Estamos diante de uma leva de episódios que soa cada vez mais sincronizada. Todos os núcleos estão trabalhando a ideia de maternidade de alguma forma, seja direta ou indiretamente. Mesmo no núcleo de Kevin (Justin Hartley), em que a chegada dos filhos o atinge sob uma perspectiva pessoal muito ligada ao próprio pai, a gravidez de Madison (Caitlin Thompson) traz à tona discussões relevantes sobre como uma celebridade e uma pessoa anônima vão lidar com a construção de uma família. É bem verdade que Madison tem tido uma postura ligeiramente intransigente, mas até isso é calculado para manter Kevin longe do egocentrismo. Há o risco do roteiro lançar Madison ao poço das antipatias; contudo, por enquanto, ambos estão num estado confortável de negação.

O episódio de retorno também foi fundo no enredo envolvendo a adoção proposta por Kate (Chrissy Metz) e Toby (Chris Sullivan). O previsível seria que a história descambasse para a desistência da mãe da criança, mas Dan acertou o tom novamente ao decidir fazer com que o drama fosse positivo para Kate, que conseguiu finalmente resolver suas questões com o homem que abusou dela no passado.
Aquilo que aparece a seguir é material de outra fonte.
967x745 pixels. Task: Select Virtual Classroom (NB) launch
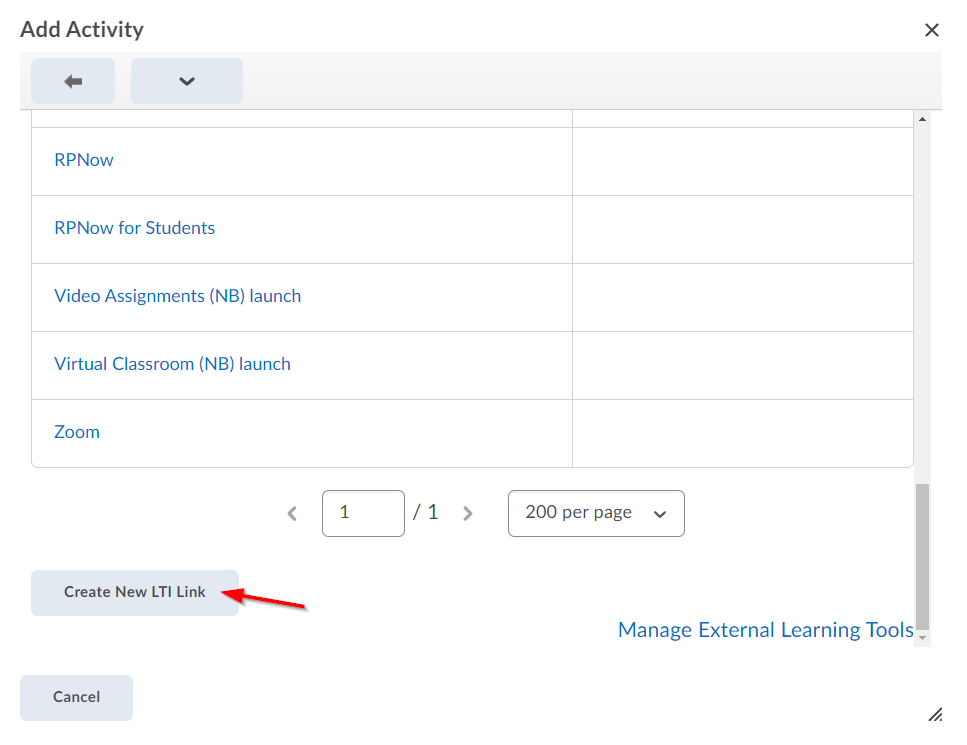click(x=173, y=364)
A informação de que a personagem passou por um aborto poderia ser gratuita, mas o texto salvou a situação do dramalhão expositivo quando fez com que houvesse algo em comum entre Kate e a mulher que vai proporcionar essa adoção. 

Entretanto, nada causou mais alívio nessa volta do que as descobertas sobre a mãe de Randall. Foi extremamente apaziguador perceber que tudo que William viveu na série seria protegido por uma decisão muito simples: a de que a mulher já estivesse morta. Não deve ter sido fácil resistir à ideía de trazer a personagem presencialmente para a vida dos personagens, mas Fogelman foi forte e preferiu preservar o que já tinha sido estabelecido. É claro que, mesmo morta, a mãe de Randall ainda vai ser parte importante do que os episódios explorarão a seguir, mas se continuar sendo mantida nas bolhas dos flashbacks, ela permanecerá onírica, inalcançável e incapaz de arranhar o quadro geral da narrativa.

Com um último ano já anunciado (o sexto), This is Us não precisa mais recorrer a surpresas fáceis para cativar seu público. A série pode começar a desenhar o fim com mais segurança e, com isso, atravessar a própria trajetória incólume, chegando até o último episódio digna da marca que comoveu pessoas ao redor do mundo. Uma boa história emociona e impressiona sozinha, sem precisar de surpresas superficiais, que funcionam muito mais como linhas tortas sublinhadas.